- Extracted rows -
BEGIN

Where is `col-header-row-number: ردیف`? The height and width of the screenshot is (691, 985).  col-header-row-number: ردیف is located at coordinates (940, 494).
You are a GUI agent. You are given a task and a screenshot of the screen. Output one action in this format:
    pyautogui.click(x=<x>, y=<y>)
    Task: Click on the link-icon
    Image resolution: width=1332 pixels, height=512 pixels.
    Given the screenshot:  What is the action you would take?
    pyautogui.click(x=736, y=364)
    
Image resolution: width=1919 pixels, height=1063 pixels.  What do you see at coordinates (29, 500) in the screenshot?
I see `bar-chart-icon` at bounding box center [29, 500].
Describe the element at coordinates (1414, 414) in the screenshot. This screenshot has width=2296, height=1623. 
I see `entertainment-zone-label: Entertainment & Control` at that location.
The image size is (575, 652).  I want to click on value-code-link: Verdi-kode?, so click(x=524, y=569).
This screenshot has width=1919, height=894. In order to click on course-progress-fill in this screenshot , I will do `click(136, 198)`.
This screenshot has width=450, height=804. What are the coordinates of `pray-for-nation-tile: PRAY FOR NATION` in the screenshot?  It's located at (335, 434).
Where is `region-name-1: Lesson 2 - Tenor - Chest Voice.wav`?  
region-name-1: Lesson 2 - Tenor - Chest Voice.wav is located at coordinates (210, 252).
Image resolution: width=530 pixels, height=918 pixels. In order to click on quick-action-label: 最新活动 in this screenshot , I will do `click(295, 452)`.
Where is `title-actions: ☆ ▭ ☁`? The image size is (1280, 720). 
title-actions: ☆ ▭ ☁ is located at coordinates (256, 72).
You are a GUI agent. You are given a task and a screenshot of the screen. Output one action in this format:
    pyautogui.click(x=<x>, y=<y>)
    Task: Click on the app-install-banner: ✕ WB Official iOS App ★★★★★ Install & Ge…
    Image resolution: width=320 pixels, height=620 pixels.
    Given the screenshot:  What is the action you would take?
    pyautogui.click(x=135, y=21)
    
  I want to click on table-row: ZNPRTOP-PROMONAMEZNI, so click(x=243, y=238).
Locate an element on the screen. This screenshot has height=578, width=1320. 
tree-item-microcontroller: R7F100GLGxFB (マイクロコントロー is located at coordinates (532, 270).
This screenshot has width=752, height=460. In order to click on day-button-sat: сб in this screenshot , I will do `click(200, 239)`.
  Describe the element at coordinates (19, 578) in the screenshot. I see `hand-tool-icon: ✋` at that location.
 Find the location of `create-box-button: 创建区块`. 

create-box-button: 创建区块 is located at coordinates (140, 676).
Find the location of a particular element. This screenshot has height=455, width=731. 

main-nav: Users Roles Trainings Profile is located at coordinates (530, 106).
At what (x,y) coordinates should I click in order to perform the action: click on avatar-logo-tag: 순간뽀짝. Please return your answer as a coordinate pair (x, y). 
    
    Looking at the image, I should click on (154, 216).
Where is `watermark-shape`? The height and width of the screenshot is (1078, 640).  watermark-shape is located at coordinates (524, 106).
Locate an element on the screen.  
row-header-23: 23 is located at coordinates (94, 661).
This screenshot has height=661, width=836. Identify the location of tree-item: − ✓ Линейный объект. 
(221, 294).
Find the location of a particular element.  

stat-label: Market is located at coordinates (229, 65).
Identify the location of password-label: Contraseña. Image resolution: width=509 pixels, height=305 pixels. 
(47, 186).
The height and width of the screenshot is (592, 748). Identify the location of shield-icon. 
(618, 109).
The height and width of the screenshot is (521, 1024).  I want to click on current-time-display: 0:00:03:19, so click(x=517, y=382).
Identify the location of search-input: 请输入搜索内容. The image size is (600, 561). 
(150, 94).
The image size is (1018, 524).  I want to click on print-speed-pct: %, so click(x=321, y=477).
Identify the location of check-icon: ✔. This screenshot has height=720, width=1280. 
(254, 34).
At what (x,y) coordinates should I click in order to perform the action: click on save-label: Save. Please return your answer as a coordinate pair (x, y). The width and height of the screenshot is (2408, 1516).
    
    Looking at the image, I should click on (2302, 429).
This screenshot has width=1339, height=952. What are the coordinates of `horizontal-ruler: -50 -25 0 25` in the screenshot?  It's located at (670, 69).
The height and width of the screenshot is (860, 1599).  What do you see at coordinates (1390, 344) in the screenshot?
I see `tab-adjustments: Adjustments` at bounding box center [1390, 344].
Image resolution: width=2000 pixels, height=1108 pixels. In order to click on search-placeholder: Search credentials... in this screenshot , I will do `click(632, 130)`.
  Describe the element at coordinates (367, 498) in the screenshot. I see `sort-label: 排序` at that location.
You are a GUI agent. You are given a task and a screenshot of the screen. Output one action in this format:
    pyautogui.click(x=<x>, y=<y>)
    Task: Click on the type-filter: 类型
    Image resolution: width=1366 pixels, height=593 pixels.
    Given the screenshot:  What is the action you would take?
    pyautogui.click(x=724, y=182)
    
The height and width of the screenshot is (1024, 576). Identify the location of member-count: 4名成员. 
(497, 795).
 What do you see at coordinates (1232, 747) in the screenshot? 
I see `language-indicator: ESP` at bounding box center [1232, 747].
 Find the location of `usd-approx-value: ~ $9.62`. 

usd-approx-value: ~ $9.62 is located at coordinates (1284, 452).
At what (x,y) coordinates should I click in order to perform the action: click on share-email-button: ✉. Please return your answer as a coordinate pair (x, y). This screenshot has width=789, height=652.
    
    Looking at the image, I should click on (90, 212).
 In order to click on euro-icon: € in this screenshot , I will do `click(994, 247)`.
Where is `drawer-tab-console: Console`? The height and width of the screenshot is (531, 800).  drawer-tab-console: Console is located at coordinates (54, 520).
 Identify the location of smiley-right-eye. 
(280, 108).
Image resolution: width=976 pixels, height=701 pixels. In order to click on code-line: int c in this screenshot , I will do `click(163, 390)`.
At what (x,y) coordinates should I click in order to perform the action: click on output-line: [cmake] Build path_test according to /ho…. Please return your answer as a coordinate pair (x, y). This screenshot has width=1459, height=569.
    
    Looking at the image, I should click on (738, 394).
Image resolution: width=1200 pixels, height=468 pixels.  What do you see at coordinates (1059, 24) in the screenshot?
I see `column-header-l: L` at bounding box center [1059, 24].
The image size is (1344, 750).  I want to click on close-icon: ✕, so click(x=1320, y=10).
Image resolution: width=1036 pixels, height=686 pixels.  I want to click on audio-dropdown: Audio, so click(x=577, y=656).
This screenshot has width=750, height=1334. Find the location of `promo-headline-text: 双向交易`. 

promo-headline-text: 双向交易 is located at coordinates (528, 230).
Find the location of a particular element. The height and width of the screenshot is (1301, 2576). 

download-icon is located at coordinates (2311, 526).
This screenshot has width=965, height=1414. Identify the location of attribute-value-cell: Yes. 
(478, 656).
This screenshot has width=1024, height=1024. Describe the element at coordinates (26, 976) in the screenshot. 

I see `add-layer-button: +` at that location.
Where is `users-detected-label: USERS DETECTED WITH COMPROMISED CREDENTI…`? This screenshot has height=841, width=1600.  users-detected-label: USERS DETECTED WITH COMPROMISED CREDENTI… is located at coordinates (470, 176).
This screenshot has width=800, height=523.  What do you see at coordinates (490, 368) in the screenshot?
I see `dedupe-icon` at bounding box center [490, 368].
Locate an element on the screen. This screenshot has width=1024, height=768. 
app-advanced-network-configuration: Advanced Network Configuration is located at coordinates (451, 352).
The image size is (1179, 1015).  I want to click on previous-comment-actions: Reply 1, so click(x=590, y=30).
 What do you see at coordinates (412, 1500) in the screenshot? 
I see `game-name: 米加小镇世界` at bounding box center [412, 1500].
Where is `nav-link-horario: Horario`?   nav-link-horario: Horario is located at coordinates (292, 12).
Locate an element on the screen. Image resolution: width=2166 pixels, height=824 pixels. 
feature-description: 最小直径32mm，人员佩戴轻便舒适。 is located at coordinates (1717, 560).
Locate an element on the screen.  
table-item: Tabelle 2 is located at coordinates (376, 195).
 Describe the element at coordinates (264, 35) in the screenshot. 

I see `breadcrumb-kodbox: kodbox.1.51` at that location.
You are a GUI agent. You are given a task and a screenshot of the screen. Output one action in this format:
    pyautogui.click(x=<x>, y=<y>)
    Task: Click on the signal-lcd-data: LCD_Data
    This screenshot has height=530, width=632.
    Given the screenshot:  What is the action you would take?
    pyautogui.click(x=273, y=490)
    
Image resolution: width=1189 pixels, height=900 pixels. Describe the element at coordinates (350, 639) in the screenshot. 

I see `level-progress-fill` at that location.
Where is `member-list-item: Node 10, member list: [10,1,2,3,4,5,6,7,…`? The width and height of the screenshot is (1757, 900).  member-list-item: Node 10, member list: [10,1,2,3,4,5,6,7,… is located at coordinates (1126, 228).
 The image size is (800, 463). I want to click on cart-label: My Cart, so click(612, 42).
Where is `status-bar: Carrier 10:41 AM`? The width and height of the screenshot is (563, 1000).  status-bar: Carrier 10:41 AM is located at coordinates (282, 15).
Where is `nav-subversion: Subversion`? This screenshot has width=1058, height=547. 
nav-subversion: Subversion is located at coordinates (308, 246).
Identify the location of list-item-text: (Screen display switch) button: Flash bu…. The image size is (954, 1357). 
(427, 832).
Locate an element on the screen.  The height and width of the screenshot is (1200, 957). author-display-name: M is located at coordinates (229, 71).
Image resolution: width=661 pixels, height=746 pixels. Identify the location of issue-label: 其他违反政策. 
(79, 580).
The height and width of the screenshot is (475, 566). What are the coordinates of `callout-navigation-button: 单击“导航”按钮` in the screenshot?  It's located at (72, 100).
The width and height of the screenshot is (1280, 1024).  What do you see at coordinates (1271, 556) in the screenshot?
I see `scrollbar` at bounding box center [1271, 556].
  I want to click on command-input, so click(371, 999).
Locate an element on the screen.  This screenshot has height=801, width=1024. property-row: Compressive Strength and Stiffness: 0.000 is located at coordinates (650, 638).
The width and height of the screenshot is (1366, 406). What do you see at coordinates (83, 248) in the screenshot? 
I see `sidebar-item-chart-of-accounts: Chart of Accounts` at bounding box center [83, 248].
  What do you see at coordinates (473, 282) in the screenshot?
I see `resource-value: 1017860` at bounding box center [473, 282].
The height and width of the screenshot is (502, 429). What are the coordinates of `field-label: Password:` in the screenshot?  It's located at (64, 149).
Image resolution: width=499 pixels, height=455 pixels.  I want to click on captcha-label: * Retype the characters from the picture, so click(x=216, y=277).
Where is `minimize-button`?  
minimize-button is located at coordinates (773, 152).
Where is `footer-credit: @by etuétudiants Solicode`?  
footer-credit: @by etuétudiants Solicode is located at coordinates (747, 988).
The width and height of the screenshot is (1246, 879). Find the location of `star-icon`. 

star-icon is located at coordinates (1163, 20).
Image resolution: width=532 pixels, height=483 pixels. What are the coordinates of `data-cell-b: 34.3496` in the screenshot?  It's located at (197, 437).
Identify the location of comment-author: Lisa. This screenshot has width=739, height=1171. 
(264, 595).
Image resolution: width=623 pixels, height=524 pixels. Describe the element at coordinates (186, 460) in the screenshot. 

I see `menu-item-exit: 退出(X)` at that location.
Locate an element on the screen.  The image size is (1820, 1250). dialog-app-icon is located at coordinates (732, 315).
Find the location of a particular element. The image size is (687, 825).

END

- Instructions to follow -
Reproduce verbatim the stretch from the first of the rows above through the line containing "Image resolution: width=530".

- Your solution -
Where is `col-header-row-number: ردیف`? The height and width of the screenshot is (691, 985).  col-header-row-number: ردیف is located at coordinates (940, 494).
You are a GUI agent. You are given a task and a screenshot of the screen. Output one action in this format:
    pyautogui.click(x=<x>, y=<y>)
    Task: Click on the link-icon
    Image resolution: width=1332 pixels, height=512 pixels.
    Given the screenshot:  What is the action you would take?
    pyautogui.click(x=736, y=364)
    
Image resolution: width=1919 pixels, height=1063 pixels.  What do you see at coordinates (29, 500) in the screenshot?
I see `bar-chart-icon` at bounding box center [29, 500].
Describe the element at coordinates (1414, 414) in the screenshot. This screenshot has width=2296, height=1623. 
I see `entertainment-zone-label: Entertainment & Control` at that location.
The image size is (575, 652).  I want to click on value-code-link: Verdi-kode?, so click(x=524, y=569).
This screenshot has width=1919, height=894. In order to click on course-progress-fill in this screenshot , I will do `click(136, 198)`.
This screenshot has width=450, height=804. What are the coordinates of `pray-for-nation-tile: PRAY FOR NATION` in the screenshot?  It's located at (335, 434).
Where is `region-name-1: Lesson 2 - Tenor - Chest Voice.wav`?  
region-name-1: Lesson 2 - Tenor - Chest Voice.wav is located at coordinates (210, 252).
Image resolution: width=530 pixels, height=918 pixels. In order to click on quick-action-label: 最新活动 in this screenshot , I will do `click(295, 452)`.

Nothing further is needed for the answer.